> _Collected data entries_:
^^^^^^^^
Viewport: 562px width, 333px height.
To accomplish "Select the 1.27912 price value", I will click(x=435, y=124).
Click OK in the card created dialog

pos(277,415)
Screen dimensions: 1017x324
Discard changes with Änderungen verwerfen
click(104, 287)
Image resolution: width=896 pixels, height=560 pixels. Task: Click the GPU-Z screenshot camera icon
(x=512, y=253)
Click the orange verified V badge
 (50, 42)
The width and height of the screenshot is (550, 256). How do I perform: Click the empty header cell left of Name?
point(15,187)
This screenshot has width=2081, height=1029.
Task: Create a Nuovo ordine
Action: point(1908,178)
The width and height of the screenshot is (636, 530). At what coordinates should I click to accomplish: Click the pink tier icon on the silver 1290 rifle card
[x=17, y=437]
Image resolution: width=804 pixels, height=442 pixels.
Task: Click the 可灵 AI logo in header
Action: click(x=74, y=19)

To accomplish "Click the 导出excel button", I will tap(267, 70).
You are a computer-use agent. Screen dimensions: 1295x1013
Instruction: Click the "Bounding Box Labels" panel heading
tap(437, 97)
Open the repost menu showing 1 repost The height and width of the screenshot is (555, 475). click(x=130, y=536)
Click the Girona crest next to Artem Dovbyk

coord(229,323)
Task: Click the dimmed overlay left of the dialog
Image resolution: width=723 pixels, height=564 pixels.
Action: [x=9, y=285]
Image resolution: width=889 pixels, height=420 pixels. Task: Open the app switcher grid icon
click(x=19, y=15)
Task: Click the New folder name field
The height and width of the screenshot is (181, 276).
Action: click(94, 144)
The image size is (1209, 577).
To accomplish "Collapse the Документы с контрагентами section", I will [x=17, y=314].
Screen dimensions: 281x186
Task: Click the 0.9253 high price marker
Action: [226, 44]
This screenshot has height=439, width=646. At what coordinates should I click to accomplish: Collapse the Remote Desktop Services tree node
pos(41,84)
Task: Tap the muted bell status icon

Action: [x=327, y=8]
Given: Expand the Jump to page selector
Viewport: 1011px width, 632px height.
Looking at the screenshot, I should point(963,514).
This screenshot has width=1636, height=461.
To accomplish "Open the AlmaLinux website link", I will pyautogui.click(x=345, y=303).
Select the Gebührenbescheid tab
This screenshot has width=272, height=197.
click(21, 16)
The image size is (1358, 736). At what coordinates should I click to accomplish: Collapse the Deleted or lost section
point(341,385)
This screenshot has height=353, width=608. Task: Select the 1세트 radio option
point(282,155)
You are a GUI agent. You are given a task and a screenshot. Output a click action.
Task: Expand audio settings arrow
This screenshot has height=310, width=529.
^^^^^^^^
> _Work instruction_: The answer should consist of the lines from the first line of the entries through the line with "This screenshot has width=1636, height=461.", copied exactly.

> _Answer space_:
Viewport: 562px width, 333px height.
To accomplish "Select the 1.27912 price value", I will click(x=435, y=124).
Click OK in the card created dialog

pos(277,415)
Screen dimensions: 1017x324
Discard changes with Änderungen verwerfen
click(104, 287)
Image resolution: width=896 pixels, height=560 pixels. Task: Click the GPU-Z screenshot camera icon
(x=512, y=253)
Click the orange verified V badge
 (50, 42)
The width and height of the screenshot is (550, 256). How do I perform: Click the empty header cell left of Name?
point(15,187)
This screenshot has width=2081, height=1029.
Task: Create a Nuovo ordine
Action: point(1908,178)
The width and height of the screenshot is (636, 530). At what coordinates should I click to accomplish: Click the pink tier icon on the silver 1290 rifle card
[x=17, y=437]
Image resolution: width=804 pixels, height=442 pixels.
Task: Click the 可灵 AI logo in header
Action: click(x=74, y=19)

To accomplish "Click the 导出excel button", I will tap(267, 70).
You are a computer-use agent. Screen dimensions: 1295x1013
Instruction: Click the "Bounding Box Labels" panel heading
tap(437, 97)
Open the repost menu showing 1 repost The height and width of the screenshot is (555, 475). click(x=130, y=536)
Click the Girona crest next to Artem Dovbyk

coord(229,323)
Task: Click the dimmed overlay left of the dialog
Image resolution: width=723 pixels, height=564 pixels.
Action: [x=9, y=285]
Image resolution: width=889 pixels, height=420 pixels. Task: Open the app switcher grid icon
click(x=19, y=15)
Task: Click the New folder name field
The height and width of the screenshot is (181, 276).
Action: click(94, 144)
The image size is (1209, 577).
To accomplish "Collapse the Документы с контрагентами section", I will [x=17, y=314].
Screen dimensions: 281x186
Task: Click the 0.9253 high price marker
Action: [226, 44]
This screenshot has height=439, width=646. At what coordinates should I click to accomplish: Collapse the Remote Desktop Services tree node
pos(41,84)
Task: Tap the muted bell status icon

Action: [x=327, y=8]
Given: Expand the Jump to page selector
Viewport: 1011px width, 632px height.
Looking at the screenshot, I should point(963,514).
This screenshot has width=1636, height=461.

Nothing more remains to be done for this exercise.